To compare the therapeutic effectiveness of two treatment modalities in patients with an acute adhesive capsulitis, the patients were randomly assigned into two groups.
The first group received the glenohumeral posterior mobilisation technique after a training with an upper extremity cycle ergometer. The mobilisation technique was performed with the patient lying supine in 30º to 40º of abduction and a slight external rotation, depending on the tolerance. After an initial axial distraction type III, the therapist applied a posterior glide of one minute without oscillations, which was repeated 15 times.

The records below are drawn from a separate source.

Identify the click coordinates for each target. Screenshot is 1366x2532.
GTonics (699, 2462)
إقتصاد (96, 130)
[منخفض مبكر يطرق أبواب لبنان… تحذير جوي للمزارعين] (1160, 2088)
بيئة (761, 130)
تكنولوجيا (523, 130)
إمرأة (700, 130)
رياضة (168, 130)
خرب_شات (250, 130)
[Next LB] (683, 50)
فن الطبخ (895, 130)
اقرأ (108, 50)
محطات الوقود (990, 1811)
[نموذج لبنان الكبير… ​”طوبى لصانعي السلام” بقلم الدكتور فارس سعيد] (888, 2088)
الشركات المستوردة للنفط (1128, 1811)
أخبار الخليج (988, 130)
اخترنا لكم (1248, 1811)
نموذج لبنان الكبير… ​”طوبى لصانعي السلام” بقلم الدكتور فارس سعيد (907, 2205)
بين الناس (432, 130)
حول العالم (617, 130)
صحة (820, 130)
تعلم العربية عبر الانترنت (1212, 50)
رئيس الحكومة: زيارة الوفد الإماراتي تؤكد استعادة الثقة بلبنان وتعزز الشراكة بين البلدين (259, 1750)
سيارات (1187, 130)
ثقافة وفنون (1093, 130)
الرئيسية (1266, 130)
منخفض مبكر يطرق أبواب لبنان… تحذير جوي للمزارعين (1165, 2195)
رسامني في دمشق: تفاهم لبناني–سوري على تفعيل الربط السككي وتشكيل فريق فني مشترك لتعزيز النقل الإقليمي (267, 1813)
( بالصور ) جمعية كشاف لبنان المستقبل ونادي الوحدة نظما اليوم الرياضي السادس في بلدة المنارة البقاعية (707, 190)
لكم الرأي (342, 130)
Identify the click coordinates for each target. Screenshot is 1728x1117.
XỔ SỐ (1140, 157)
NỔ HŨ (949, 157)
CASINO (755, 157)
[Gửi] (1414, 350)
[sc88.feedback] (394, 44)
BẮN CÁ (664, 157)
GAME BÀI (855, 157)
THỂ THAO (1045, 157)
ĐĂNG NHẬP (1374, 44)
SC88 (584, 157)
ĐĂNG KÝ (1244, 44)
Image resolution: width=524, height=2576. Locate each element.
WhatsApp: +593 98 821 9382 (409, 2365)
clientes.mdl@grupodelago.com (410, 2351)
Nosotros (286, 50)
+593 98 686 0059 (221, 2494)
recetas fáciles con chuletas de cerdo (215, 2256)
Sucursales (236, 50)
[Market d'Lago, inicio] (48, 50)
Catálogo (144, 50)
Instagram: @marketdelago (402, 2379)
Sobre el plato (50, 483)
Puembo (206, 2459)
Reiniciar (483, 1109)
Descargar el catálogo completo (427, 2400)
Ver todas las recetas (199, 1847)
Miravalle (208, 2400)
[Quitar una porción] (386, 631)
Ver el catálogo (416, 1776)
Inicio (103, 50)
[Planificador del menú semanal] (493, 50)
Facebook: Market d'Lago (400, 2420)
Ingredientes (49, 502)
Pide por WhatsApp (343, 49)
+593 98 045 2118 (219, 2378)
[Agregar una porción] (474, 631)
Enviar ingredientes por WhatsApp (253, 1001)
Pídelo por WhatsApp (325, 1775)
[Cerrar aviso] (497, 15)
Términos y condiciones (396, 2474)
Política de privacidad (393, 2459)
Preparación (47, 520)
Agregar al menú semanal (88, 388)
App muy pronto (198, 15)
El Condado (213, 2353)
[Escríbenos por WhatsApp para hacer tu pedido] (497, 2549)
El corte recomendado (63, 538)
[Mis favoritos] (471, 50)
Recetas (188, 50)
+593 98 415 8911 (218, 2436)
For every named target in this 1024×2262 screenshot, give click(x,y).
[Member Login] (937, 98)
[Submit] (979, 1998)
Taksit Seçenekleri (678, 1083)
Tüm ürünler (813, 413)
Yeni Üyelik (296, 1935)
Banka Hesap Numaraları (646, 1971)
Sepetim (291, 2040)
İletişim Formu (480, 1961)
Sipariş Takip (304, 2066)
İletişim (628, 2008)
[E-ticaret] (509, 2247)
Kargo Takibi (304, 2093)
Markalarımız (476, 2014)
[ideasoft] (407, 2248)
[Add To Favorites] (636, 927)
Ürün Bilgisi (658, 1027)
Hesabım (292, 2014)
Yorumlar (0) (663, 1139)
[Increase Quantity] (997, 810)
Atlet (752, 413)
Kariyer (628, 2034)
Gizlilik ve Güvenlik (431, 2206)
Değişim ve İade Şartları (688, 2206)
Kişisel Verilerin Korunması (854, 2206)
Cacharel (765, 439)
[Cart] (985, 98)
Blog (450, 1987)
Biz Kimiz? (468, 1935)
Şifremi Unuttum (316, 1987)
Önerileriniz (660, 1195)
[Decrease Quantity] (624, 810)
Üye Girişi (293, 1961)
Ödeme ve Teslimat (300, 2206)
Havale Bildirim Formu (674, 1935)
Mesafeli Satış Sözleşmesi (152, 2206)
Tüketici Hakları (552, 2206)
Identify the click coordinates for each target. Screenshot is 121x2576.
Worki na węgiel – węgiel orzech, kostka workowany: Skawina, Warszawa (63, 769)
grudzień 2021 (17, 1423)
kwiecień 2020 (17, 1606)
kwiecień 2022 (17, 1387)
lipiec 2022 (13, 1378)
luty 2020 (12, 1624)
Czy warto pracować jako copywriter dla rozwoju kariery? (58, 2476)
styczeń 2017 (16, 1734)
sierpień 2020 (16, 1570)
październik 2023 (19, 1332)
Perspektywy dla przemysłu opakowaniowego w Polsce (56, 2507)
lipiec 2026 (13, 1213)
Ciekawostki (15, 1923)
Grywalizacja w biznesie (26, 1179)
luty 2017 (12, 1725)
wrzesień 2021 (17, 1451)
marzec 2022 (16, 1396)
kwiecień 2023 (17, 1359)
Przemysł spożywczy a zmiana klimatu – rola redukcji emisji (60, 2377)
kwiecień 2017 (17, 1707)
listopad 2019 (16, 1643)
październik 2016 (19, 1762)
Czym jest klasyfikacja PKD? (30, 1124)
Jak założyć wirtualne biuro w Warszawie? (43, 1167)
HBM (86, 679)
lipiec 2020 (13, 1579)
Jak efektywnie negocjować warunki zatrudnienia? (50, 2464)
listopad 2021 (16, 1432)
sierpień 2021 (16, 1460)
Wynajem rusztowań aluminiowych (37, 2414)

The other group received a conventional physiotherapy program based on ultrasound application, self assisted exercises, Codman exercises, Swiss ball exercises and isometric exercises depending on their tolerance. Both groups performed 10 sessions, 2-3 times a week.
The ROM was assessed by utilising a goniometer, pain by using the visual analogue scale (VAS) scale, and function by using the Constant-Murley score.
At the end of the treatment, both groups showed improvements in ROM, pain and function. The patients who had received the glenohumeral posterior mobilisation technique had an improvement of 46 degrees external rotation, compared to 18 degrees in the group receiving conventional physiotherapy. The pain was decreased by 2.7 on the VAS scale after the mobilisation, in comparison to 1.4 in the conventional physiotherapy group. Function was increased by 39 points of the Constant-Murley score in the mobilisation, and 18 points in the conventional physiotherapy group.
The effectiveness of high mobilization techniques is based on distension and elongation of periarticular structures: an axial distraction causes passive elongation of periarticular components. Through this, joint contact zones are minimized and a posterior glide can generate a maximum elongation of the posterior portion of the joint capsule. In addition, a passive glide at the end range of motion increases the rotational movement and decreases the translation of the humeral head in antero-superior direction.
Thus, the glenohumeral posterior mobilization applied after an upper extremity cycle ergometer is an effective short-term technique to improve ROM, pain and function.